**QUOTED PASSAGE**
For convenience, system (3) shall be rewritten in the following vector form:

$$ \left\{\begin{array}{l} x^{\prime}(t)= -D(t)x(t)+A(t)f(x(t))+B(t)g(x(t-\tau(t)))+I(t), \quad t>0, t\neq t_{k},\\ x(t_{k}^{+})=J_{k}x(t_{k}^{-}),\quad t = t_{k}, k\in\mathbb{Z}^{+}, \end{array}\right. $$
(4)

where J k =diag(1−σ 1k ,1−σ 2k ,…,1−σ n k ).

For system (3), we make the following assumptions.

  1. (A1)

    The matrices D(t)=diag(d 1(t),d 2(t),…,d n (t)), A(t)=(a i j (t)) and B(t)=(b i j (t)) are continuous on each interval (t k ,t k+1), k≥0, and there exist scalars \(\hat {d}_{i}\), \(a^{+}_{ij}\), \(b^{+}_{ij}\) such that

    $$d_{i}(t)\geq \hat{d}_{i}>0,\quad |a_{ij}(t)|\leq a^{+}_{ij},\quad |b_{ij}(t)|\leq b^{+}_{ij} \quad \forall t\geq 0, i, j\in\underline{n}. $$
  2. (A2)

    The neural activation functions f i ,g i , \(i\in \underline {n}\), satisfy

    $$l_{i1}^{-}\leq\frac{f_{i}(x)-f_{i}(y)}{x-y}\leq l_{i1}^{+},\quad l_{i2}^{-}\leq\frac{g_{i}(x)-g_{i}(y)}{x-y}\leq l_{i2}^{+}\quad \forall x,y\in\mathbb{R}, x\neq y, $$

    where \(l_{ik}^{-}, l_{ik}^{+}\), k=1,2, are known constants.

**EXERCISE OBJECTIVE**
Revise the excerpt between "The neural activation" and "are known constants.", inclusive, so that "known constants" reads "given constants" instead. The listing below was taken from a different source.

**PROVIDED DATA**
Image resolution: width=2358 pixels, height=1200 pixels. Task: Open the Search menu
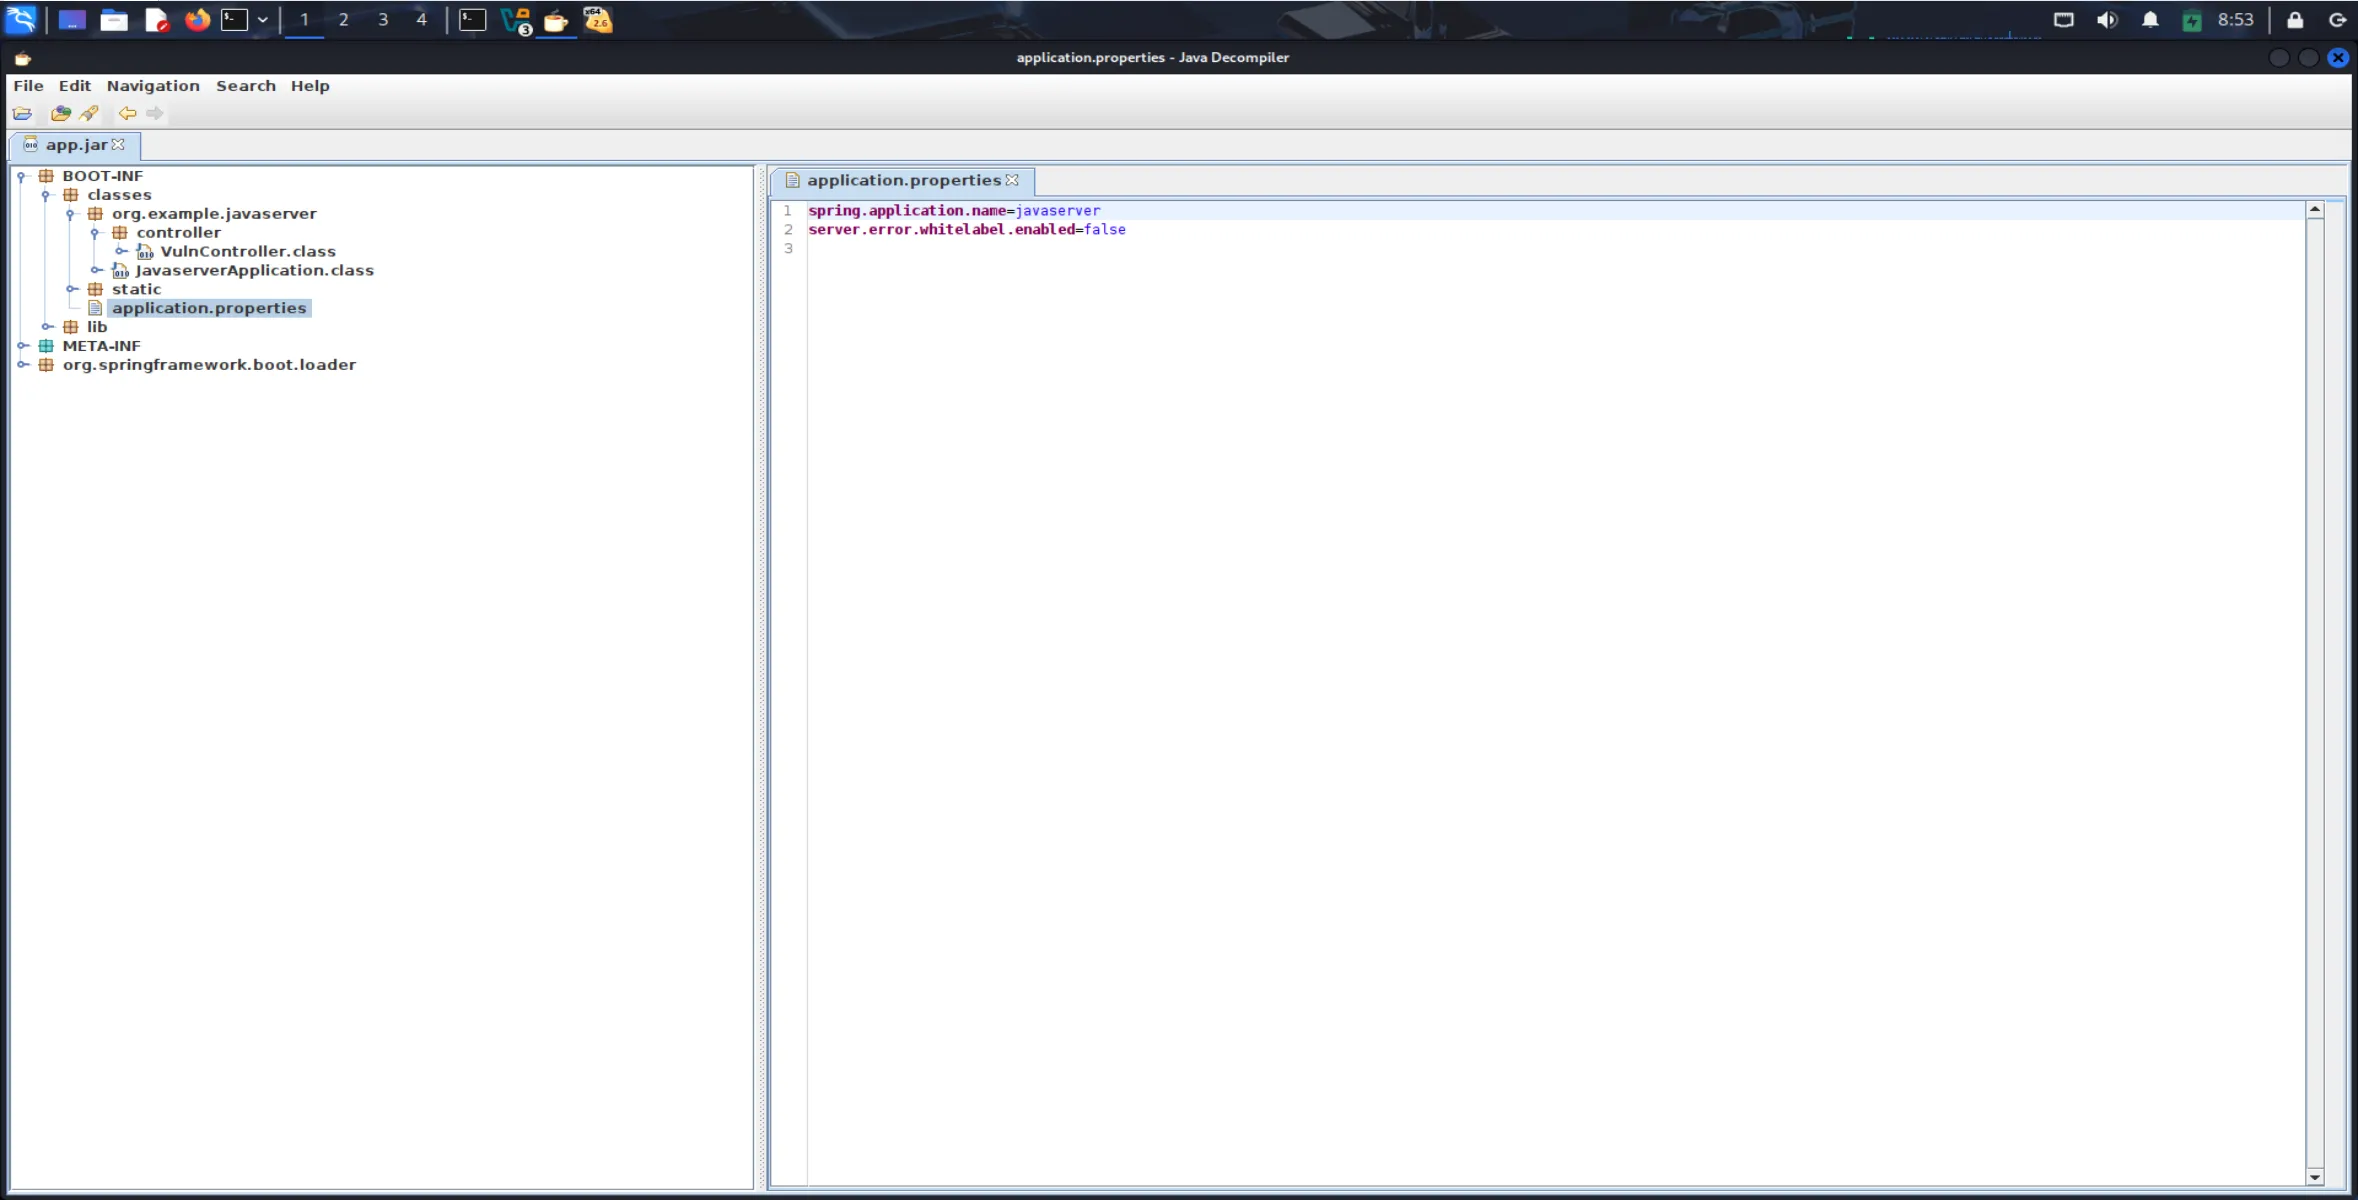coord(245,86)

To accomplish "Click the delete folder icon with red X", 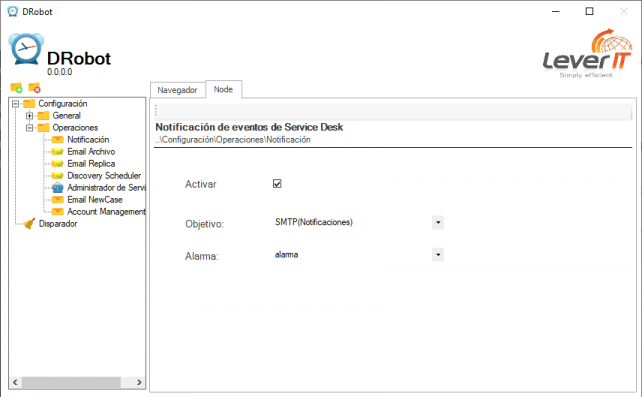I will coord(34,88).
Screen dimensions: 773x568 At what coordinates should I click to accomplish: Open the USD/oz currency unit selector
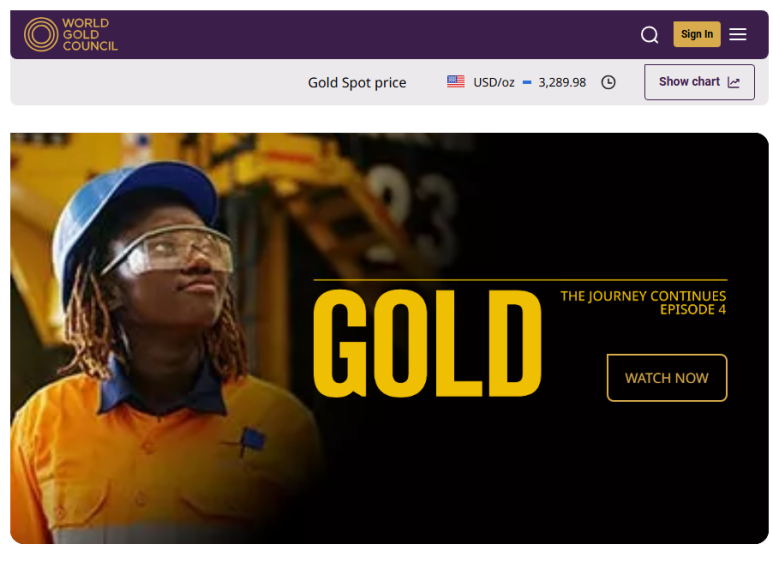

**TASK OUTPUT**
The neural activation functions f i ,g i , \(i\in \underline {n}\), satisfy

    $$l_{i1}^{-}\leq\frac{f_{i}(x)-f_{i}(y)}{x-y}\leq l_{i1}^{+},\quad l_{i2}^{-}\leq\frac{g_{i}(x)-g_{i}(y)}{x-y}\leq l_{i2}^{+}\quad \forall x,y\in\mathbb{R}, x\neq y, $$

    where \(l_{ik}^{-}, l_{ik}^{+}\), k=1,2, are given constants.